HOW TO COMPLETE THIS TASK: Your answer should be the entries, repeated exactly.

--- INPUT Enclosed Below ---

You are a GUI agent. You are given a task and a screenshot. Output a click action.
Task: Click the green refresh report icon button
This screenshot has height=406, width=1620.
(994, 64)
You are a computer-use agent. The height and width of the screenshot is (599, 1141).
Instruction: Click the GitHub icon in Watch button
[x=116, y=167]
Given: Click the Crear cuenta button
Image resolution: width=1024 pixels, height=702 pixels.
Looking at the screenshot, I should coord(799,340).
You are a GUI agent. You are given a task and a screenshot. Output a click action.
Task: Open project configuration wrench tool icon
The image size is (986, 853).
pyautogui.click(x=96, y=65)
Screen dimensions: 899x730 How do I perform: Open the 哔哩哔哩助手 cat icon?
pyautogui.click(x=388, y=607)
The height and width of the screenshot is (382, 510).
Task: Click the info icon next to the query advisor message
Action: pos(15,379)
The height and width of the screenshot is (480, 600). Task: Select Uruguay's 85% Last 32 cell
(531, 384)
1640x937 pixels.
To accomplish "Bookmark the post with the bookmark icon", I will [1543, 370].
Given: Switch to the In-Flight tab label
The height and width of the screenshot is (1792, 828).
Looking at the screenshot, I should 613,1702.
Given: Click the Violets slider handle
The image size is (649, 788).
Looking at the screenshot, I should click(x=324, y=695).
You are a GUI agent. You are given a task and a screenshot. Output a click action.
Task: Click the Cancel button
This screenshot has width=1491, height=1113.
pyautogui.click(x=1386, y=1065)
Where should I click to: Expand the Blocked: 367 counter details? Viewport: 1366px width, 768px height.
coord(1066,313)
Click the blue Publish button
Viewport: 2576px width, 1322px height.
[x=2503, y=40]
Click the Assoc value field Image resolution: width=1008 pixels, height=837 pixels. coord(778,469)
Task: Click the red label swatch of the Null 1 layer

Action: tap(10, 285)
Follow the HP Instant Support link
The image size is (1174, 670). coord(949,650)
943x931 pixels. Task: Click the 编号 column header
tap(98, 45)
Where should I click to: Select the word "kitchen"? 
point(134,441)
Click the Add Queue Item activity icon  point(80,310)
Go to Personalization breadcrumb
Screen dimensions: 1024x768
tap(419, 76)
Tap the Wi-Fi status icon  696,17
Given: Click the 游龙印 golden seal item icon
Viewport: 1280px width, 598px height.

--- End of Enclosed INPUT ---

FINISHED TASK:
You are a GUI agent. You are given a task and a screenshot. Output a click action.
Task: Click the green refresh report icon button
This screenshot has height=406, width=1620.
(994, 64)
You are a computer-use agent. The height and width of the screenshot is (599, 1141).
Instruction: Click the GitHub icon in Watch button
[x=116, y=167]
Given: Click the Crear cuenta button
Image resolution: width=1024 pixels, height=702 pixels.
Looking at the screenshot, I should coord(799,340).
You are a GUI agent. You are given a task and a screenshot. Output a click action.
Task: Open project configuration wrench tool icon
The image size is (986, 853).
pyautogui.click(x=96, y=65)
Screen dimensions: 899x730 How do I perform: Open the 哔哩哔哩助手 cat icon?
pyautogui.click(x=388, y=607)
The height and width of the screenshot is (382, 510).
Task: Click the info icon next to the query advisor message
Action: pos(15,379)
The height and width of the screenshot is (480, 600). Task: Select Uruguay's 85% Last 32 cell
(531, 384)
1640x937 pixels.
To accomplish "Bookmark the post with the bookmark icon", I will [1543, 370].
Given: Switch to the In-Flight tab label
The height and width of the screenshot is (1792, 828).
Looking at the screenshot, I should 613,1702.
Given: Click the Violets slider handle
The image size is (649, 788).
Looking at the screenshot, I should click(x=324, y=695).
You are a GUI agent. You are given a task and a screenshot. Output a click action.
Task: Click the Cancel button
This screenshot has width=1491, height=1113.
pyautogui.click(x=1386, y=1065)
Where should I click to: Expand the Blocked: 367 counter details? Viewport: 1366px width, 768px height.
coord(1066,313)
Click the blue Publish button
Viewport: 2576px width, 1322px height.
[x=2503, y=40]
Click the Assoc value field Image resolution: width=1008 pixels, height=837 pixels. coord(778,469)
Task: Click the red label swatch of the Null 1 layer

Action: tap(10, 285)
Follow the HP Instant Support link
The image size is (1174, 670). coord(949,650)
943x931 pixels. Task: Click the 编号 column header
tap(98, 45)
Where should I click to: Select the word "kitchen"? 
point(134,441)
Click the Add Queue Item activity icon  point(80,310)
Go to Personalization breadcrumb
Screen dimensions: 1024x768
tap(419, 76)
Tap the Wi-Fi status icon  696,17
Given: Click the 游龙印 golden seal item icon
Viewport: 1280px width, 598px height.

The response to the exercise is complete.